Da tempo si parla della femminilizzazione della società come di un processo socio-culturale scaturito dai movimenti di emancipazione femminile degli anni Settanta.
Ma che cosa si intende con questa espressione? Si potrebbe rispondere semplicemente che ora sono le donne che esprimono la natura maschile e gli uomini, invece, l’hanno persa per somigliare via via sempre più alle donne!
Nel tempo, infatti,
si sono modificati antichi ruoli e privilegi di genere, già a partire dall’
educazione, retta ancora adesso per lo più da donne,
madri e insegnanti, ma esse stesse cambiate rispetto alle passate generazioni. Le donne plasmano
modelli di figli maschi a loro graditi e
spesso dipendenti.
Questo somigliarsi e confondersi per ciascun sesso è avvenuto per motivi diversi e in direzioni differenti.

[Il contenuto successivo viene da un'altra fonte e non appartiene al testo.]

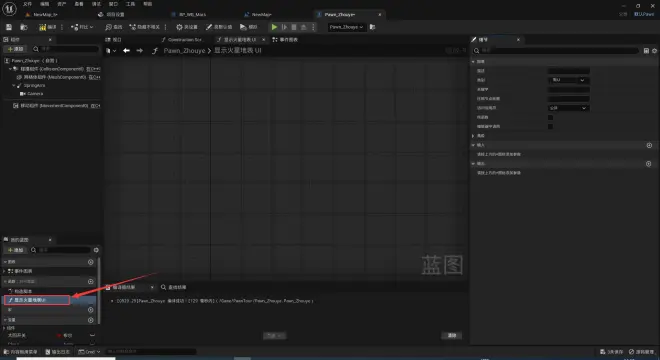660x360 pixels.
Task: Toggle the second checkbox below it in Details
Action: pyautogui.click(x=550, y=126)
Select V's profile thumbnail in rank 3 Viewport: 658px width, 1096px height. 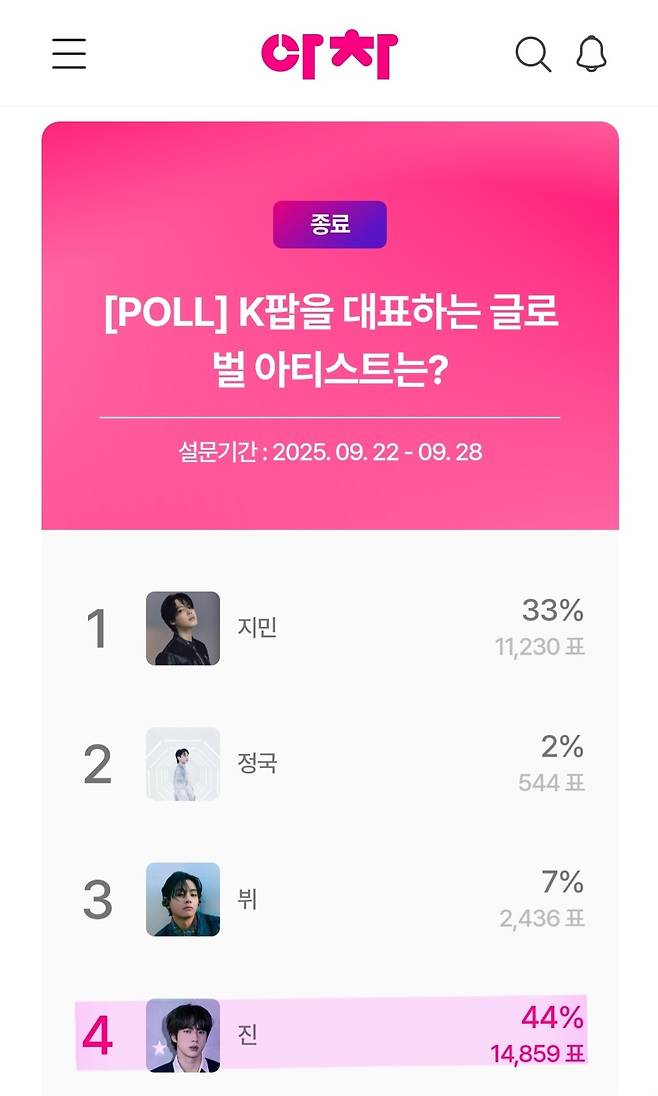click(183, 901)
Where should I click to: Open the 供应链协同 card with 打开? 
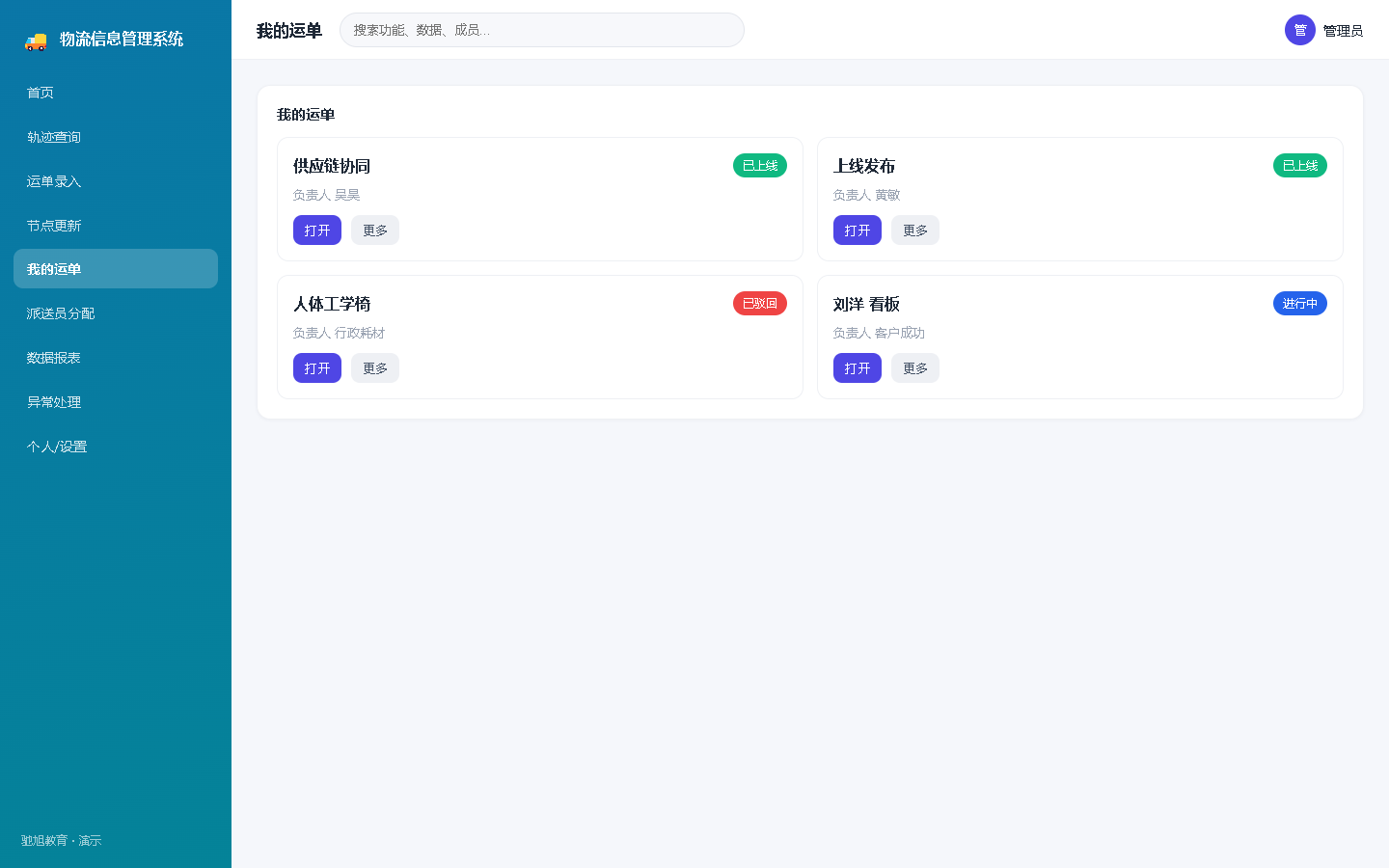(x=317, y=231)

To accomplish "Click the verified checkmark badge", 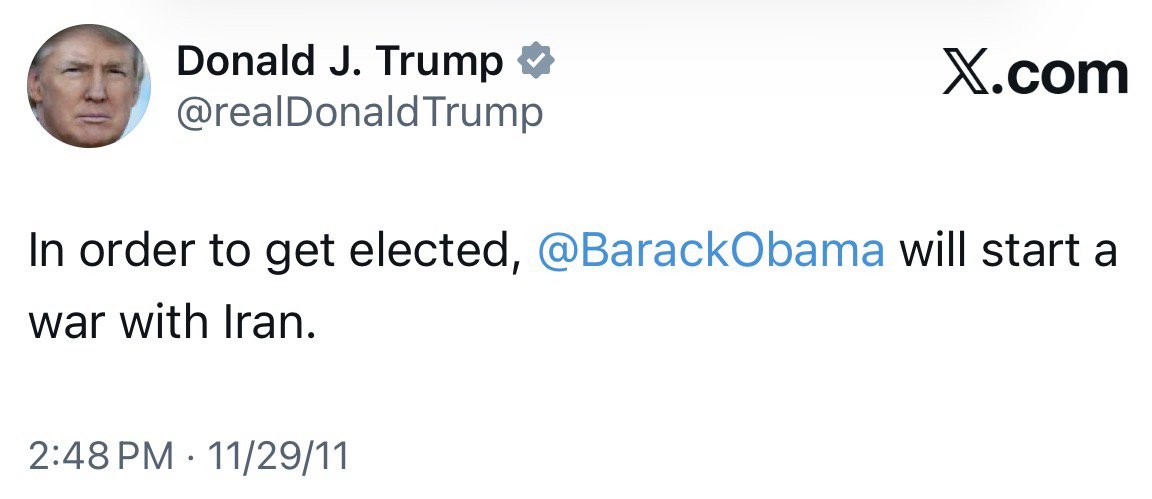I will 535,63.
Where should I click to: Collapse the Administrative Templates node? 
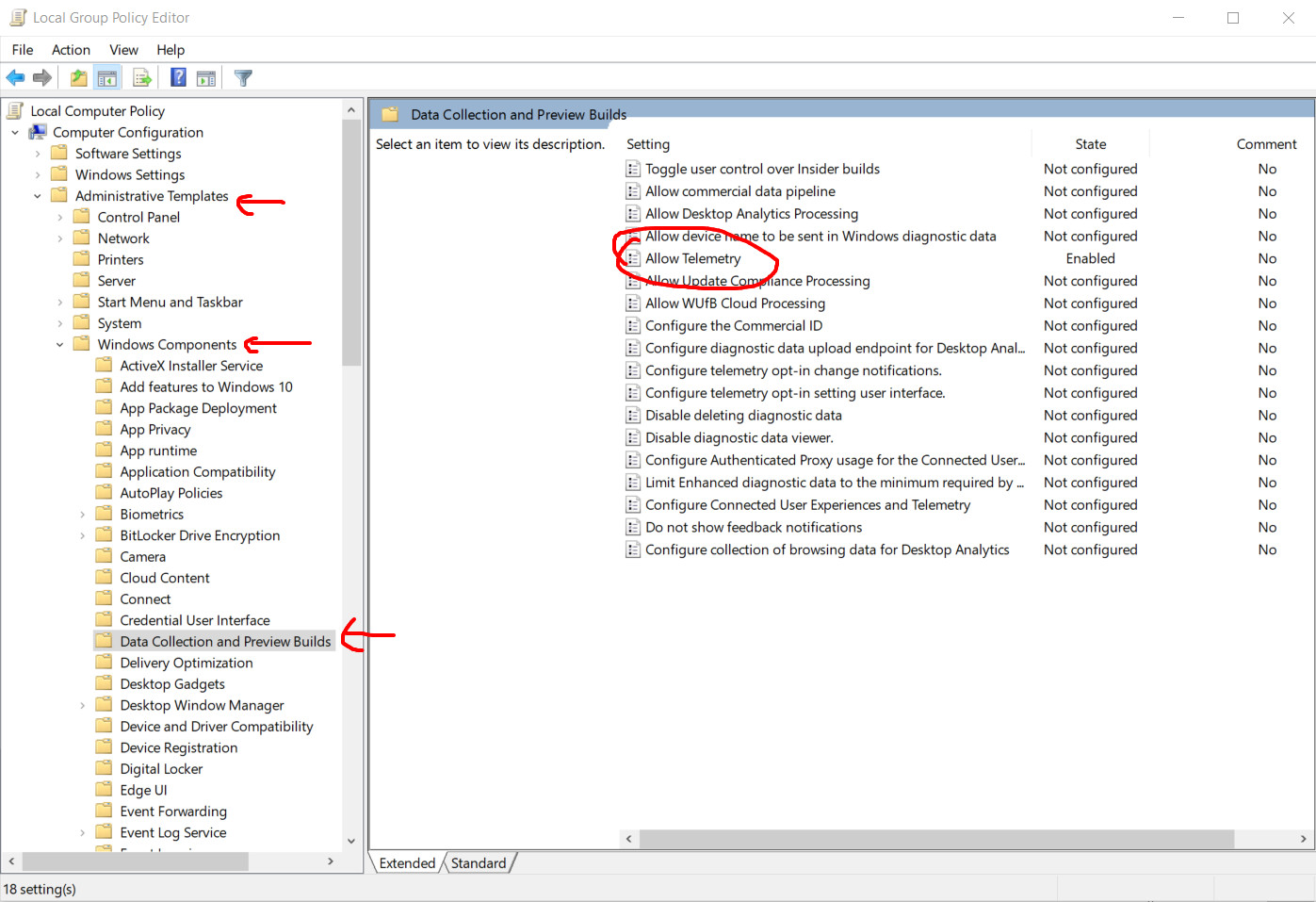38,196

Dal punto di vista sociale e sul piano delle libertà e dei diritti,
è in corso una parificazione (si pensi alla questione dell'
età pensionabile a 65 anni anche per le donne) utile e desiderata tra i sessi.

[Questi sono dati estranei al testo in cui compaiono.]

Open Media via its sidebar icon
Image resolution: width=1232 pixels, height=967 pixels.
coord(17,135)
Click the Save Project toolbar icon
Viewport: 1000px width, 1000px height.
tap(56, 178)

Sul piano psicologico, invece, questa parificazione è stata pensata erroneamente come
annullamento delle differenze, facendo
perdere, a mio avviso,
qualcosa ad entrambi i sessi.
Le donne hanno iniziato a
“mascolinizzarsi” per affermare la propria identità nel mondo del lavoro, per emanciparsi, sono diventate autosufficienti economicamente; ma, ahimè, hanno perso caratteristiche come la passionalità, la dolcezza che le rendevano attraenti agli occhi degli uomini.
Gli uomini invece hanno sviluppato caratteristiche femminili, perché troppo fragili e incapaci di gestire lo stress, diventando più dipendenti,
più “materni”. Niente di male, qualcuno potrebbe dire. E invece un cambiamento del genere ha il suo rovescio della medaglia per esempio sui
nuovi modelli di padre:
presenti e premurosi, questi ultimi finiscono spesso per essere
iperprotettivi, per dare consigli senza però
mai ammonire, rischiando così di essere poco incisivi nel processo di crescita, autonomia e responsabilizzazione dei figli.
Oppure,
al contrario, vediamo l’uomo aggressivo, incapace di mezze misure, tutto dedito a lavoro e profitto, o peggio, protagonista
tiranno e violento delle cronache. Gli
istinti maschili in generale sono
espulsi, anziché essere riconosciuti come vitali ed essere vissuti con
spontaneità ed equilibrio.
Come conseguenza di queste identità psicologiche confuse,
le relazioni tra uomo e donna risultano più complicate, difficili da gestire: c’è meno accettazione e comprensione delle reciproche diversità (che sostenevano però anche l’attrazione), e
nella coppia si riscontrano “doppie fragilità” o assoluta competizione.
A mio avviso, uomini e donne non sono intercambiabili. Nella società c’è bisogno di confronto tra diverse psicologie.
La diversità è iscritta in primo luogo nel corpo e da essa scaturiscono anche differenze psicologiche importanti che implicano una diversa percezione del mondo, diverse inclinazioni, passioni, attitudini, intelligenze.
Credo che queste diversità debbano essere valorizzate o comunque lasciate libere di esprimersi in un ambito di
complementarietà fra i generi. Altrimenti se uomini e donne, non maturi e incapaci di accettare anzitutto se stessi si contrappongono sul piano delle vanità, invidie e potere,
la società intera ha ragione di essere definita adolescente.
Non andava bene la società maschilista,
non è utile una società femminilizzata.
Riconquistiamo ciascuno la propria diversità!
Voi come la vedete?
Diteci la vostra!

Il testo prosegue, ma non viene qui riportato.